PYONGYANG, North Korea
North Korean leader, Kim Jong Un, has fired his top general amid a shakeup of the country’s military leadership and wants his army to “gird for a war,” state media reported Thursday.
General Pak Su Il was dismissed
as chief of the General Staff and Vice Marshal Ri Yong Gil was appointed in his
place, according to the state-run Korean Central News Agency (KCNA).
Other “leading commanding
officers” were dismissed, transferred or appointed during a meeting of the
Central Military Commission on Wednesday, KCNA reported, without going into
details.
North Korea regularly revamps
its military leadership. Some military leaders later reemerge in different
positions, while others disappear from public view.
And the career of the new top
general Ri – who assumed the No. 2 job in the North Korean military hierarchy
as recently as December 31 – reflected that, analysts said.

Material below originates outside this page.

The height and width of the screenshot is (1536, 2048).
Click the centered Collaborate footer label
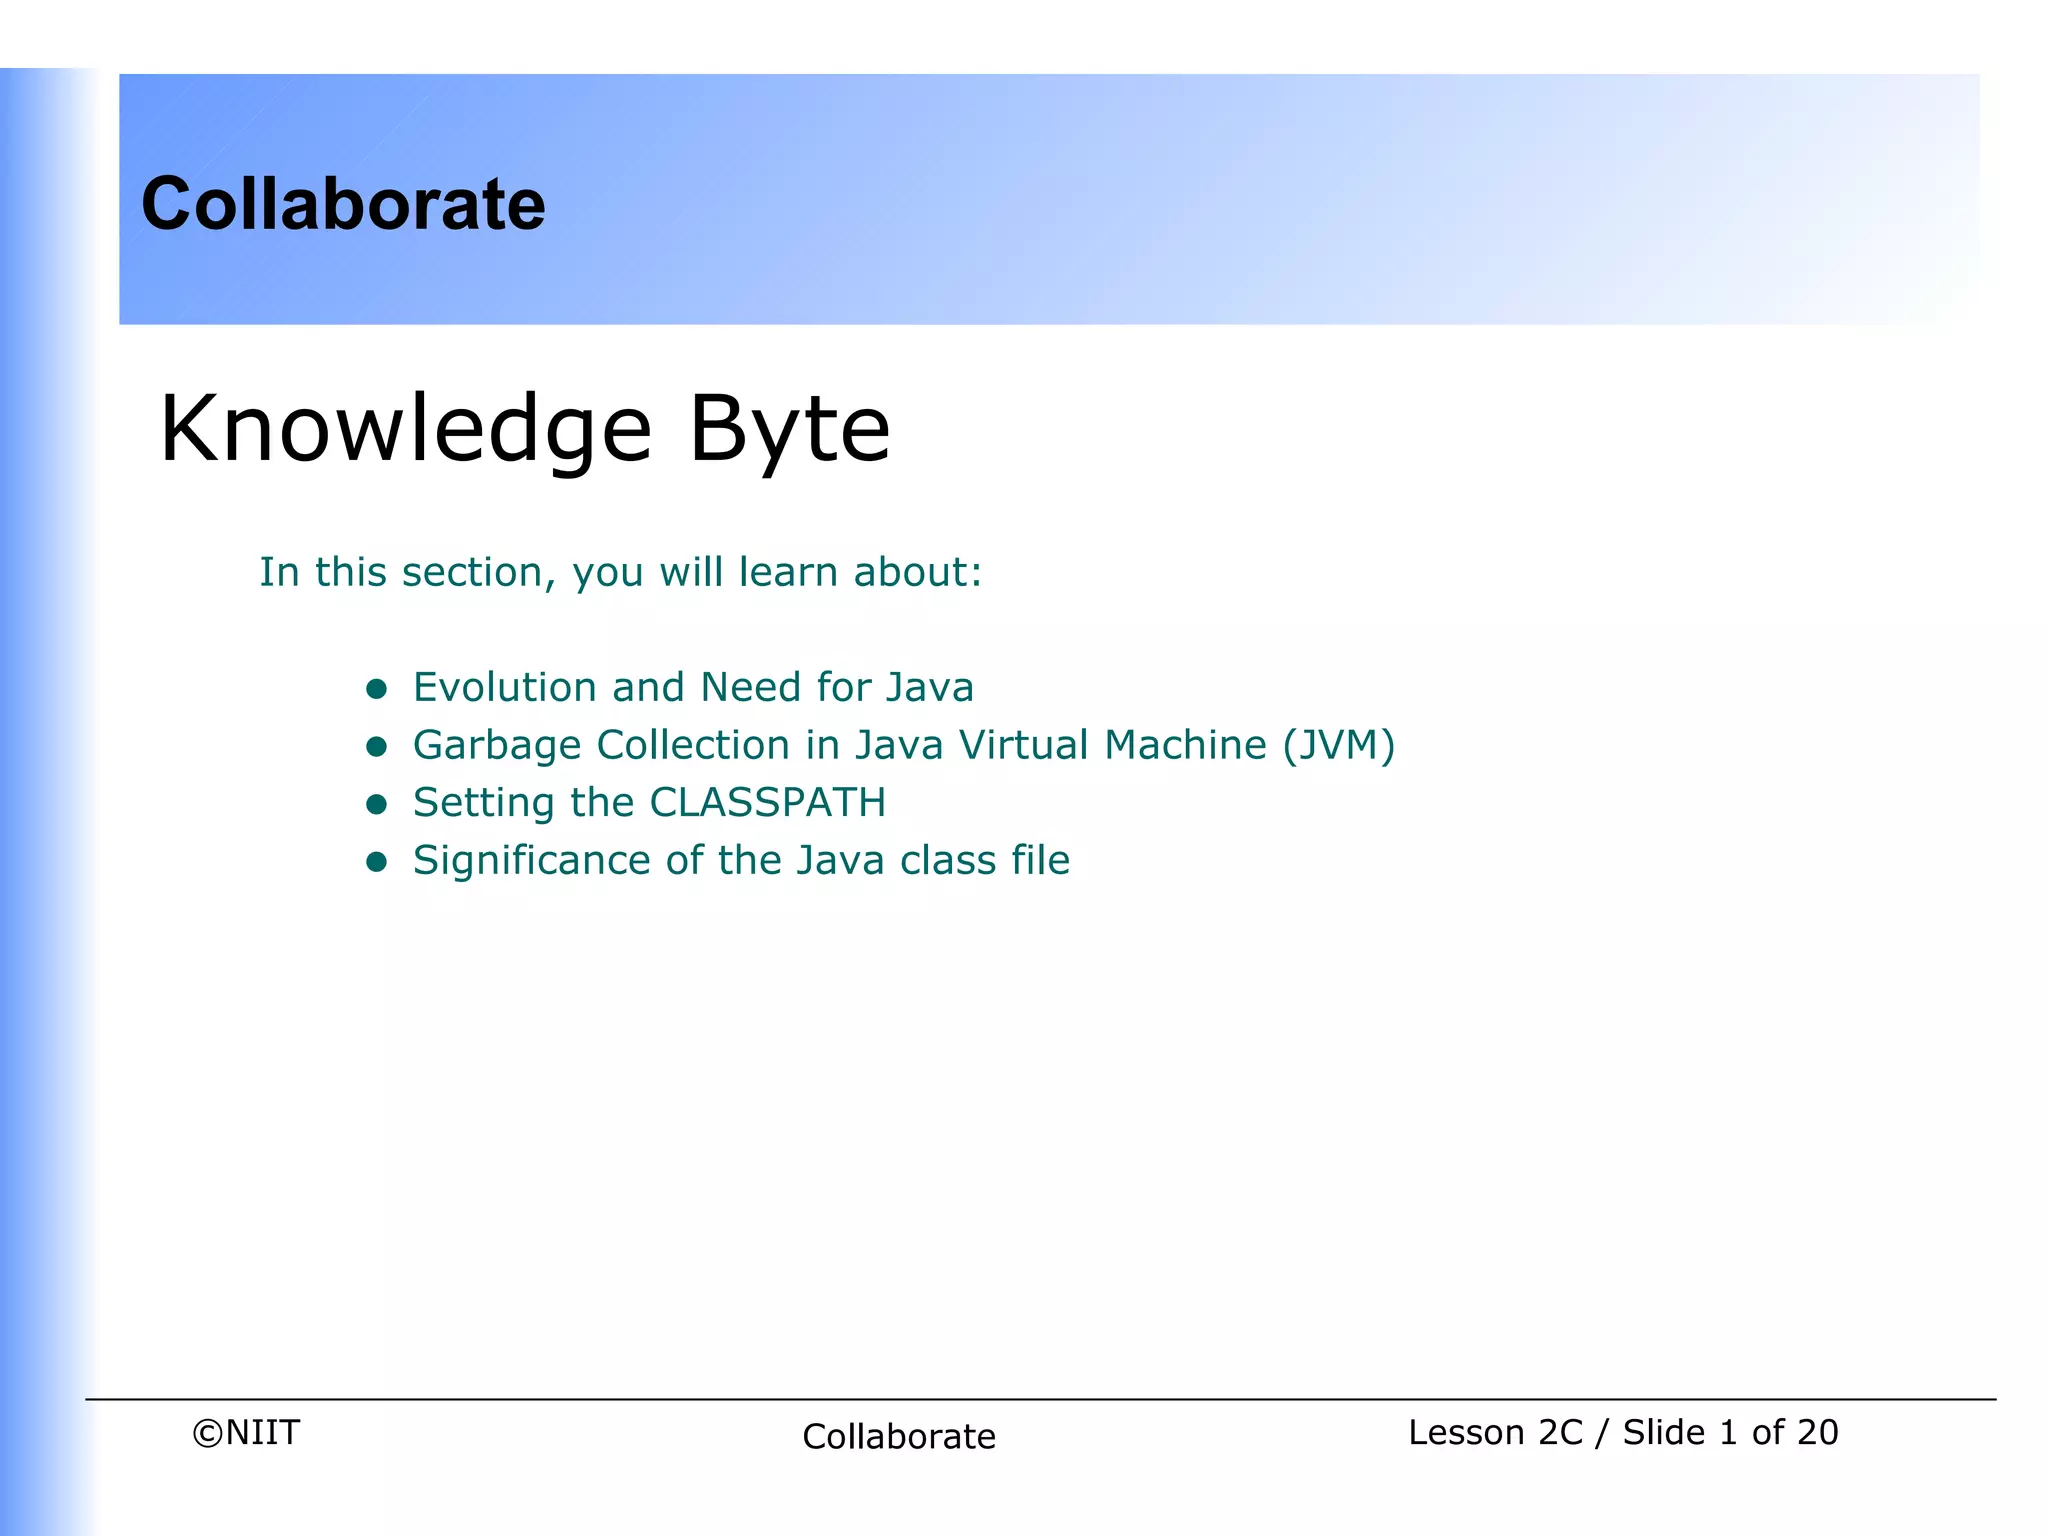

“Ri Yong Gil is a longstanding
member of North Korea’s military elite, who before making it to the top,
experienced ups and downs during his career. Seven years ago, he was even
rumored to have been executed after a personnel reshuffle,” said Leif-Eric Easley,
professor of international studies at Ewha Womans University in Seoul.
Cheong Seong-chang, a senior
analyst at the Sejong Institute private think tank near Seoul, said there may
be a range of reasons behind Kim’s military reshuffle and it was not necessarily
punitive.
“Since Kim Jong Un has
frequently promoted, demoted, and dismissed executives according to their
ability to perform duties, dismissal of executives may be holding them
accountable, but it is inappropriate to consider them as punishment,” Cheong
said.
Easley said the North Korean
leader may simply be trying to ensure that no one below him becomes too
powerful.
“Kim Jong Un frequently
rotates leadership posts below him to prevent the emergence in North Korea of
anyone like [Wagner Group founder] Yevgeny Prigozhin, who challenged Russian
President Vladimir Putin’s authority after amassing personal control of
financial assets and loyalty among armed forces,” Easley said.
The shake-up of the military
leadership was mentioned only near the end of the KCNA report, which focused
more on what it said was the “important issue of making the army more
thoroughly gird for a war given the grave political and military situation
prevailing in the Korean Peninsula.”
South Korea and its chief
ally, the United States, were not mentioned by name in the report.
However, it appeared to refer
to them obliquely, saying the meeting “analyzed the military moves of the chief
culprits of deteriorated situation” on the peninsula.
“Making full war preparations”
was the top agenda item for the meeting, the KCNA report said.
“The present situation, in
which the hostile forces are getting ever more undisguised in their reckless
military confrontation with the DPRK, [Democratic People’s Republic of Korea]
requires the latter’s army to have more positive, proactive and overwhelming
will and thoroughgoing and perfect military readiness for a war,” it said.
North Korea has ramped up its
military rhetoric this summer, threatening to shoot down US reconnaissance
planes and retaliate for the port call of a US nuclear-capable ballistic
missile submarine to South Korea for the first time in four decades.
Pyongyang has also showcased
its advances in ballistic missile technology, last month testing what it said was
a Hwasong-18 intercontinental ballistic missile (ICBM) with a flight time that
suggests it has the ability to strike the US mainland.
That weapon was among a slew
of others shown off at what North Korea called its “Victory Day” parade last
month, a commemoration of the armistice that ended the fighting in the Korean
War 70 years ago.
Technically, the two Koreas
remain at war as no formal peace treaty was ever signed.
At Wednesday’s meeting in
Pyongyang, Kim signed orders for war drills involving the country’s newest
weapons.
Kim late last week toured arms
and munitions factories and gave “important directions” regarding
“capacity-building for the serial production of new ammunition,” a KCNA report
said.
Amid the tension on the
peninsula, South Korea announced this month it would hold a nationwide civil
defense drill on August 23.
Most of the country’s 51
million residents are expected to practice evacuating to shelters or
underground safe spaces during the 20-minute exercise, which Seoul says is in
response to “provocations” from Pyongyang.